Got a startup?  Want to invest in a startup?

Come for Demos, Drinks and maybe meet an Angel at ‘The Lab’ on Valencia St. 4-6pm


Willow wrote down the address. Seriously, if this wasn’t a sign, she didn’t know what was.


“What kind of startup have you got?” a man said. His name tag proclaimed ‘Brad’ in large red letters and his eyes didn’t stay in one spot for very long, constantly scanning the room to see who was there. “Software? Hardware? Games? Design?”

“Er, no,” said Willow. “Actually… coffee.”
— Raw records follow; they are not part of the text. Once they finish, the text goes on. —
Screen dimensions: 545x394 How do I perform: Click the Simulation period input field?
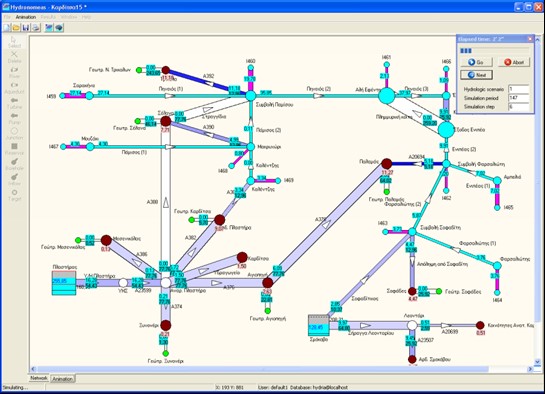pyautogui.click(x=519, y=98)
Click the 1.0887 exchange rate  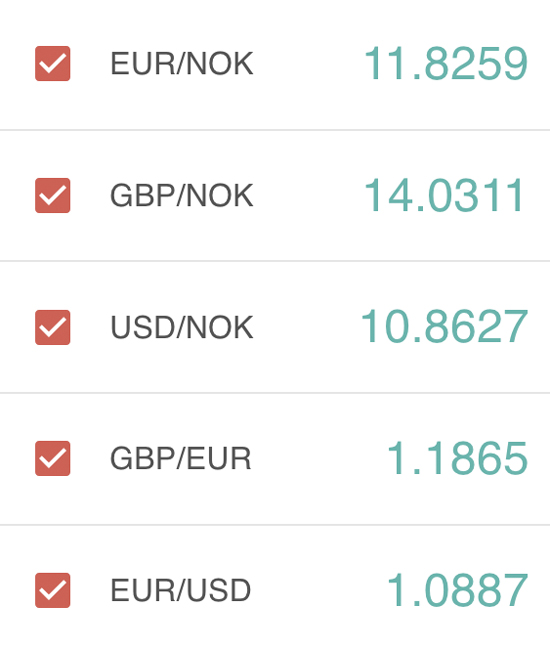click(458, 590)
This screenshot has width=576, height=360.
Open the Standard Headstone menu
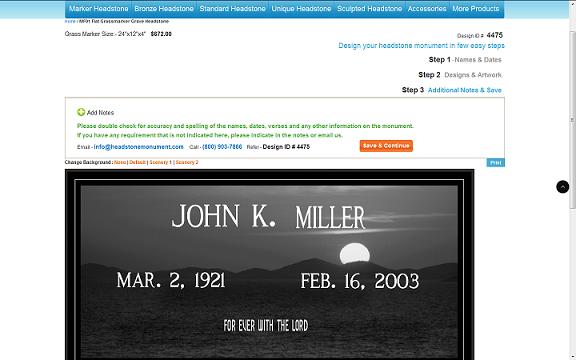pyautogui.click(x=233, y=8)
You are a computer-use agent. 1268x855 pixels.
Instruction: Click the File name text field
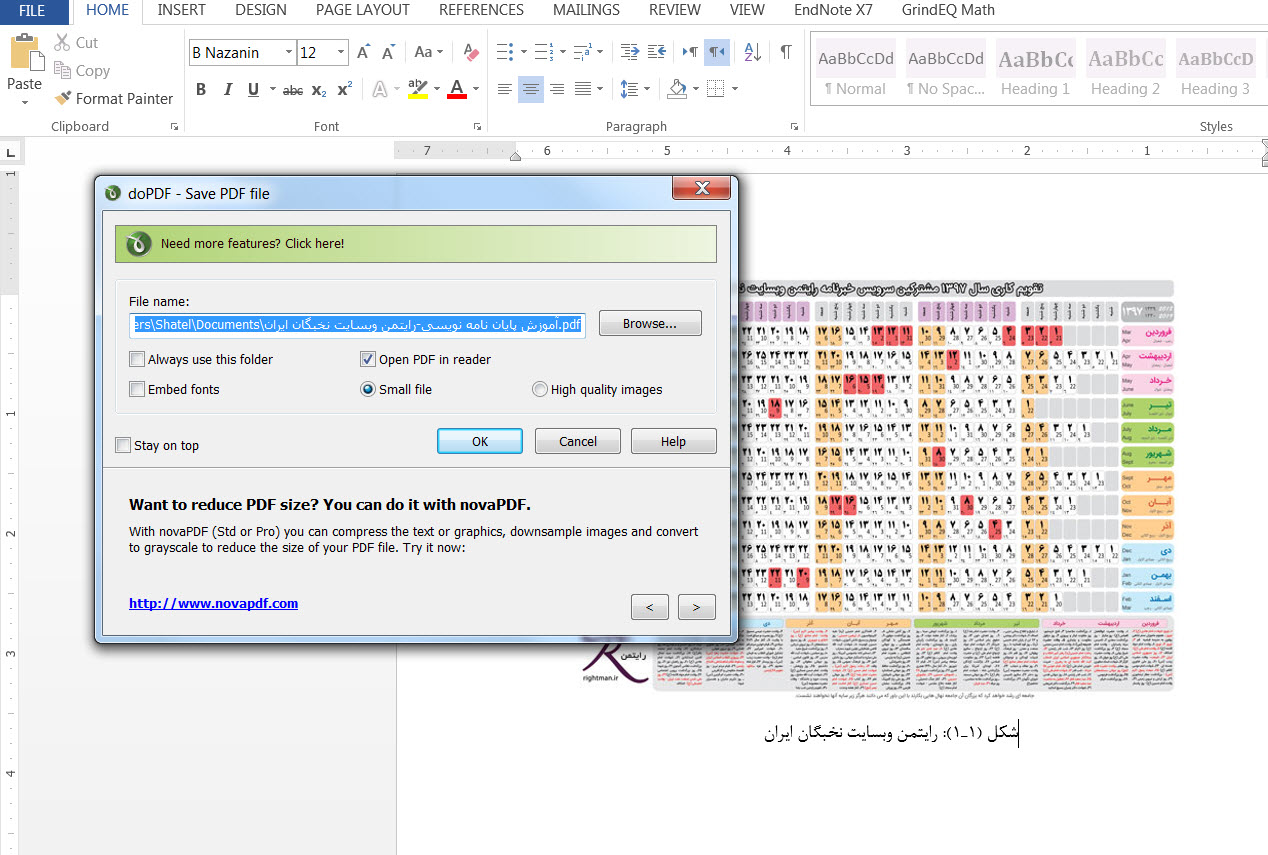[x=357, y=324]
Brad looked dumbfounded for a minute before shaking his head. Willow heard him say “time waster” under his breath as he walked away. Willow blushed and surveyed the rest of the crowd. Surely there must be someone there who would be as excited about her idea as she was? But the more she looked the less confident she became. Everyone just looked a bit… tech. Pulling off her name badge and sighing she made for the door. It had been worth a try.

“Excuse me.”

Willow turned towards the voice. It belonged to a man who looked as far from ‘techy’ as Willow did. His whole composure had a world-weary, defeated look about it, but in his eye he had a little twinkle that said ‘I’m not ready to give up just yet’.

“I didn’t mean to eavesdrop,” he said. “But I couldn’t help overhearing. Coffee?”
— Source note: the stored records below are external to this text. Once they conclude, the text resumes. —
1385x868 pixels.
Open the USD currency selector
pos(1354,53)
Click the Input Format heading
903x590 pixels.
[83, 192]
“Yeah,” said Willow. “It was just an idea. But I don’t think anyone here is that interested in it.”

“Would you believe that my business idea is for a mobile coffee cart? Well, coffee and cakes to be exact.”

Willow’s heart sank a bit. That was her idea. “I’m more interested in starting my own business, not really  investing in someone else’s,” she said. “Sorry.”

“Oh, you misunderstand,” the man said. “I’m not looking for an investor. I’m looking for a business partner.”

Willow blinked. “You are?”

He nodded enthusiastically. “It’s an idea that I had a while ago and was all set to launch, but then my… partner left for another… business.” He sighed, his shoulders sagging. “Actually my partner was my wife and the other business was my best friend.”

“I’m so sorry,” Willow said.

He shrugged. “Anyway, it’s left an opening. We’d split everything fifty-fifty, including the initial costs, but we should be able to do it fairly cheaply if we start small. Any experience with coffee?”

“I drink a lot of it,” Willow said. “And I did a dash as a Barista in my university days. Plus,” she added, her eyes twinkling, “I make some of the best pastries and cakes in the whole world.”

The man grinned. “Well, I can’t bake to save myself, but I’ve got years of experience managing world class restaurants – New York, Rome, Paris, Madrid – you name it, I’ve done it.”

“What made you leave the restaurant industry?”

“Too many late nights. And I was always working too hard for someone else.” He smiled wistfully. “All I want is a small coffee and cake business, where I know the regulars by name, the quality is exceptional and everyone is happy.”

“That sounds exactly like what I had in mind,” Willow said.



“Wait – are you on a visa at the moment?” he said suddenly.

“Oh,” said Willow. “Just the tourist one. But I’m hoping to get a more permanent one.”

He shook his head, sadly. “That would involve sponsorship and I’m not sure how willing they are to offer it for this kind of industry.” He looked thoughtful for a minute. “Well, there is one other option, but… no, on second thoughts that probably wouldn’t work.”

“What is it?” Willow insisted.

“There is something called an Entrepreneurs Green Card. But it involves a fairly hefty investment in a business.”

“How hefty.”

“A million dollars.”

Willow whistled. “That is hefty.”

He chuckled. “Like I said. Wouldn’t work.”

“I didn’t say it wouldn’t work,” Willow said slowly. She wasn’t that keen on advertising her new-found wealth to anyone, but if it was the only way… “It might work,” she said. “I’d have to see.”

He looked nonplussed, as though he didn’t believe this unassuming girl would have anything close to a million dollars.

“Well, I guess we can cross that bridge when we get to it, hey?” He stuck out his hand. “I’m Fred, by the way.”


They shook hands.

“Willow, shall we get out of this place and go and figure out if we want to make the best coffee and cakes in the whole of San Francisco?”

Willow grinned. “Fred, I think that sounds like a splendid idea.”